ZAPPA ’75: Zagreb/Ljubljana (2022)

ZAPPA ’75: Zagreb/Ljubljana

Disque 1

1 - "Managua" 2:11
2 - Stink-Foot 8:44
3 - The Poodle Lecture 2:57
4 - Dirty Love 3:29
5 - How Could I Be Such A Fool 4:35
6 - I Ain’t Got No Heart 2:39
7 - I’m Not Satisfied 1:58
8 - Black Napkins 9:33
9 - Advance Romance 9:35
10 - Honey, Don’t You Want A Man Like Me ? 3:42
11 - The Illinois Enema Bandit 8:11
12 - Carolina Hard-Core Ecstasy 5:13
13 - Lonely Little Girl 2:38
14 - Take Your Clothes Off When You Dance 2:03
15 - What’s The Ugliest Part Of Your Body ? 1:06
16 - Chunga’s Revenge 19:23

Disque 2

1 - Terry’s Zagreb Solo 5:40
2 - Zoot Allures 7:31
3 - Filthy Habits (Prototype) 3:54
4 - Camarillo Brillo 3:37
5 - Muffin Man 5:29
6 - I’m The Slime 6:08
7 - San Ber’dino 6:40
8 - Wind Up Workin’ In A Gas Station 5:04
9 - Terry’s Ljubljana Solo 6:23
10 - Zoot Allures 7:04

Le contenu de la malle "The Vault", où les héritiers de Zappa (son fils Dweezil en l'occurence) viennent puiser des raretés live semble sans fond.
Cette nouvelle parution sous la forme d'un double CD compilant 26 titres est intéressante pour au moins 2 raisons.
La première, c'est qu'un concert en Yougoslavie en 1975 n'avait rien d'anodin quand on se rappelle le pouvoir didactorial en place à l'époque.
La chance de jouer pour un groupe venu des Etats-Unis était quasi nulle.
Zappa n'y joua qu'une seule fois.

La seconde, c'est que la formation qui officie sur ce live n'avait jamais eu l'occasion de se retrouver sur un disque.

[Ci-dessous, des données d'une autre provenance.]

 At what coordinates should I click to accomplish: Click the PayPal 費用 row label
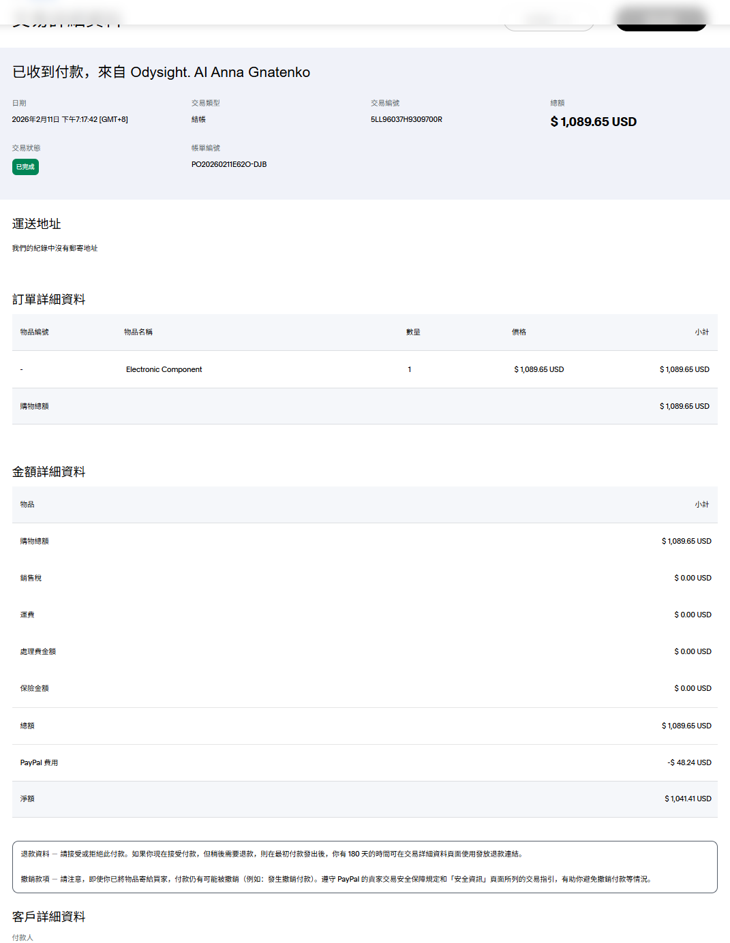39,762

- Napoleon MURPHY-BROCK : chant, sax ténor
- André LEWIS : claviers, chant
- Norma BELL : saxo alto et soprano, chant
- Roy ESTRADA : basse, chant
- Terry BOZZIO : batterie

Et bien sûr notre moustachu qui fera rugir sa guitare le 21 et 22 novembre 1975, respectivement à Zagreb et Ljubljana.

Attaquons tout de suite le premier volume.

CD 1

Démarrage avec "Managua" sorte de solo de batterie suivi d'un simili-reggae sur lequel Napoleon beugle "Managua" façon muezzin. Puis, une voix, (celle de Zappa) compte jusqu'à 4 et envoie le début du live de Zagreb le 21 novembre 1975 avec "Stink-Foot", sorti tout frais de "Apostrophe" paru l'année précédente en 1974. Le blues de "Stink-Foot" sert aussi de prétexte pour présenter les musiciens et dire bonjour au public de Zagreb. Les trois dernières minutes sont consacrées à un long solo du moustachu.

Vient ensuite la longue litanie "The Poodle Lecture", à nouveau immortalisée sur sillon en 1992 sur "You Can't Do That on Stage Anymore, Vol. 6" puis "Dirty Love" à écouter d'urgence sur "Over-Nite Sensation". Cette petite chose très groovy va vous dégourdir les zygomatiques et muscler les hanches. Avec une durée relativement courte de chanson, Zappa parvient à glisser un petit solo de fort belle facture.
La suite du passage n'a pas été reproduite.